[Information provided — start]

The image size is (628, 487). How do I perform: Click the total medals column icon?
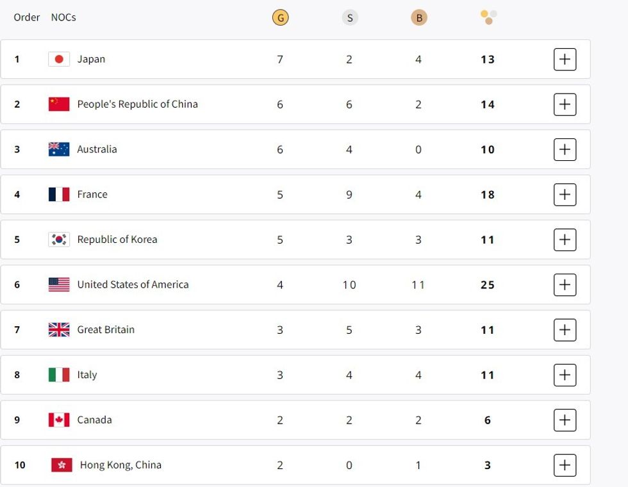coord(488,17)
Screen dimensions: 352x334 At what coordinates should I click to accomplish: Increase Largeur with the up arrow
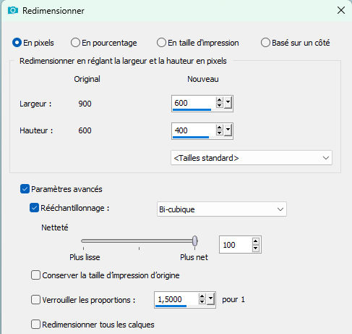coord(219,101)
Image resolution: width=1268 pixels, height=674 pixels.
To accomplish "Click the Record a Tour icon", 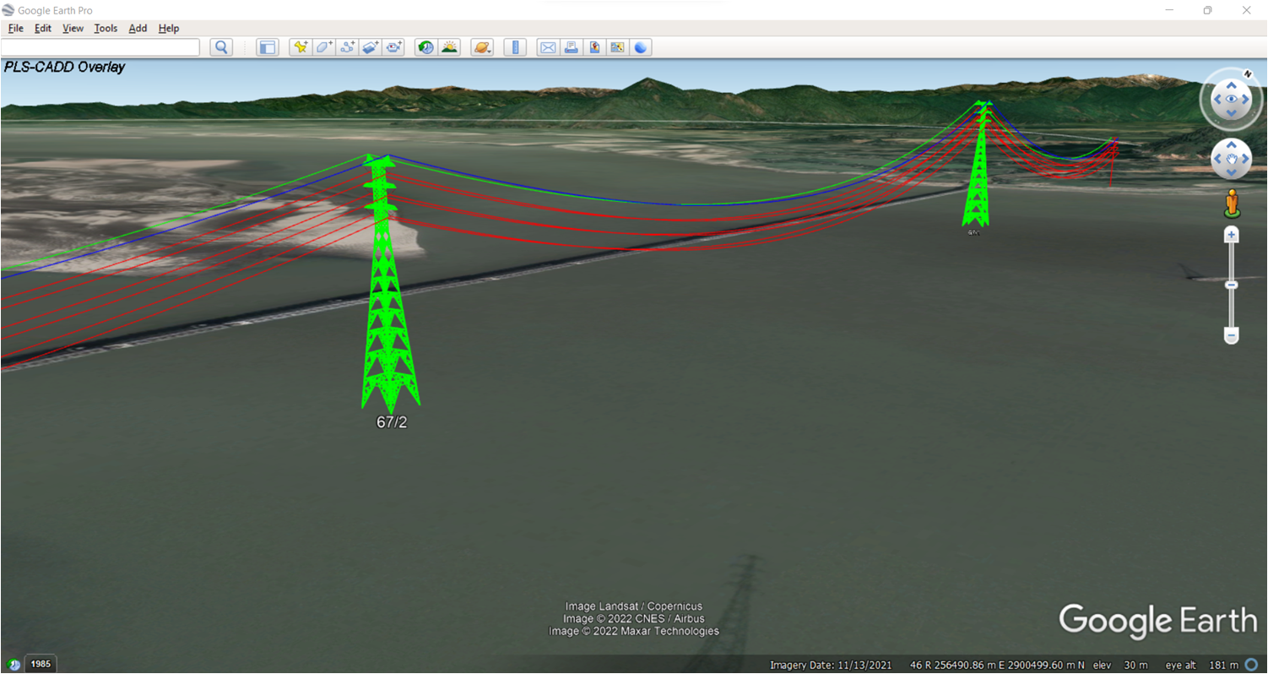I will (x=394, y=47).
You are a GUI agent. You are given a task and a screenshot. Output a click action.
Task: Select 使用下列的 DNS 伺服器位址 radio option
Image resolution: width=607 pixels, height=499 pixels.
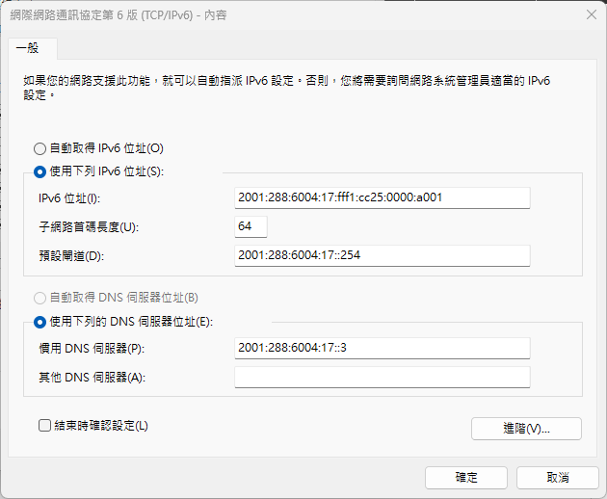(x=40, y=322)
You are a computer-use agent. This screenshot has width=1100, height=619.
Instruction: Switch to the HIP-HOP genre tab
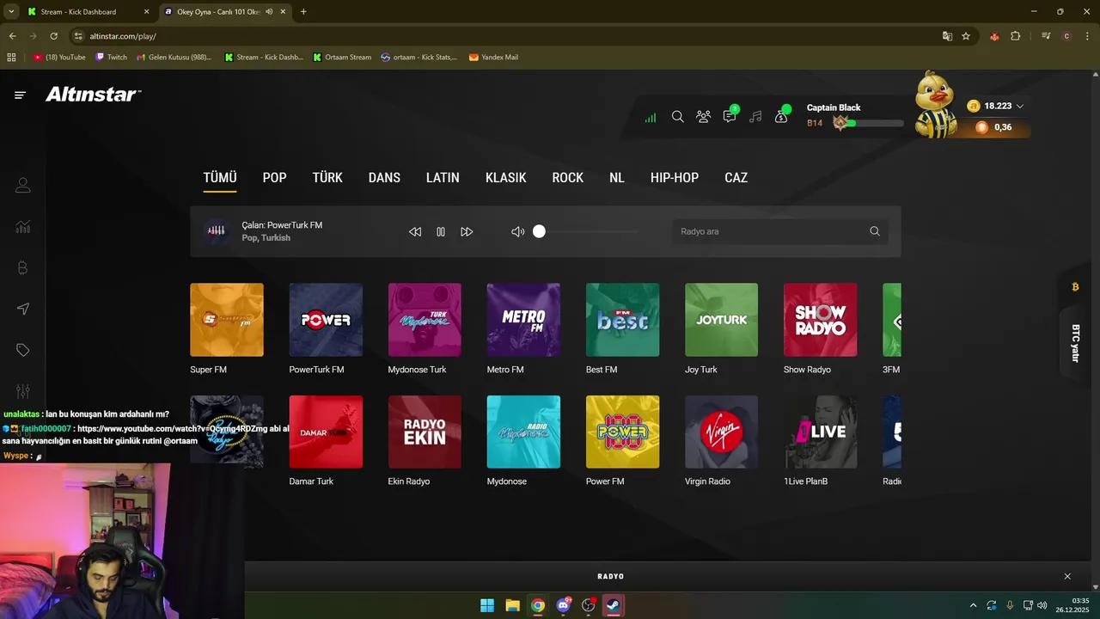click(674, 177)
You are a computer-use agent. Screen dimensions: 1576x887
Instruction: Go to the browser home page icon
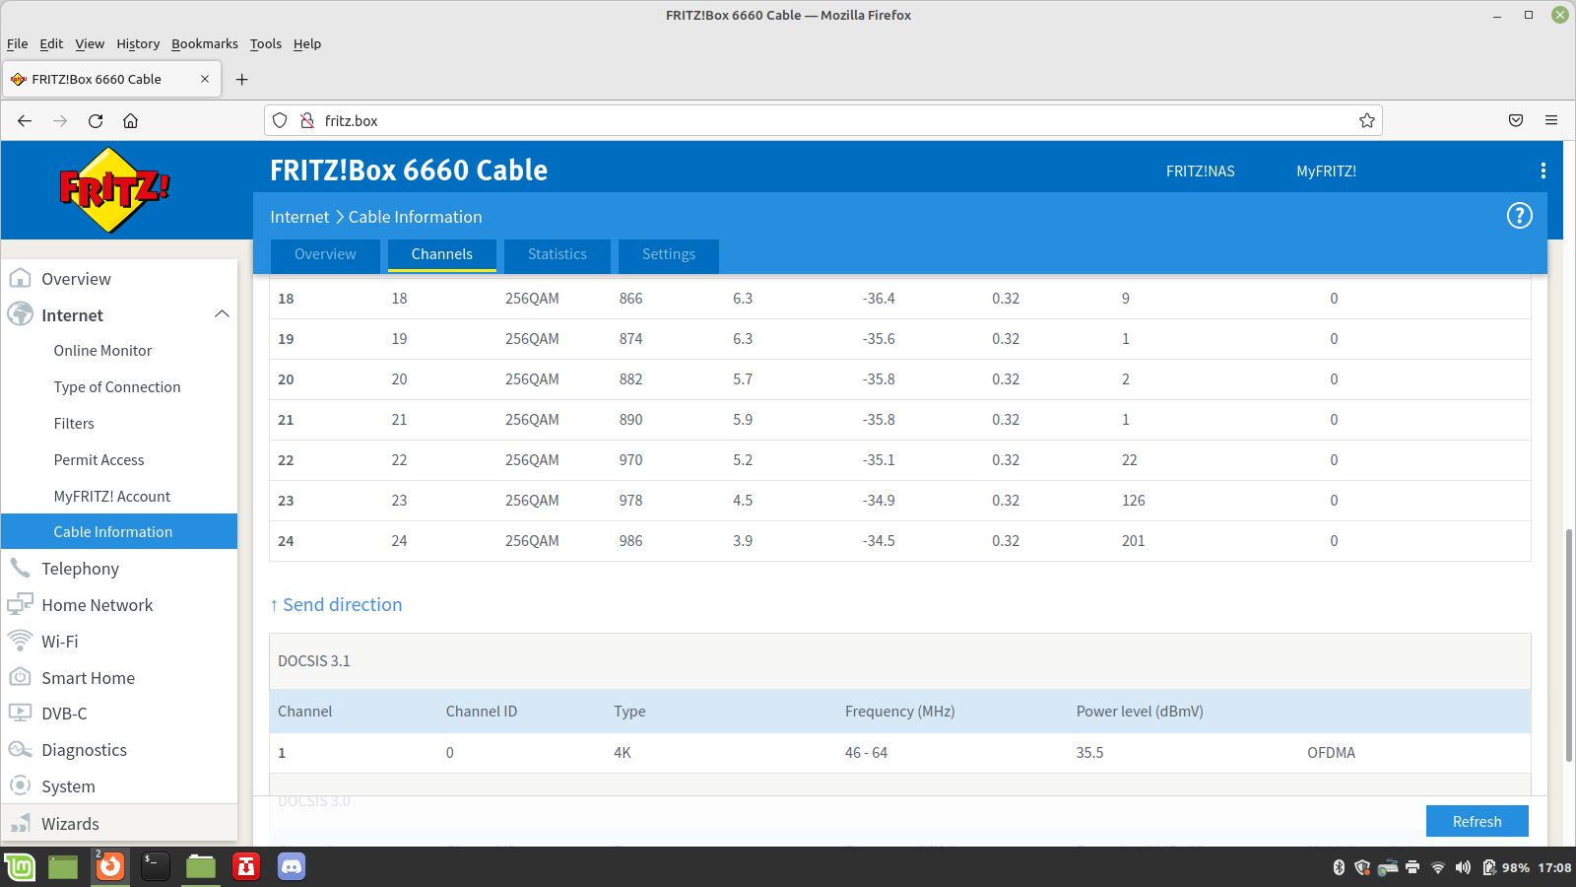coord(130,121)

[Information provided — finish]

§ Task instructions: Pull each line containing "screenshot" from the records.

§ Exercise answer:
You are a GUI agent. You are given a task and a screenshot. Output a click action.
You are a computer-use agent. This screenshot has width=1100, height=619.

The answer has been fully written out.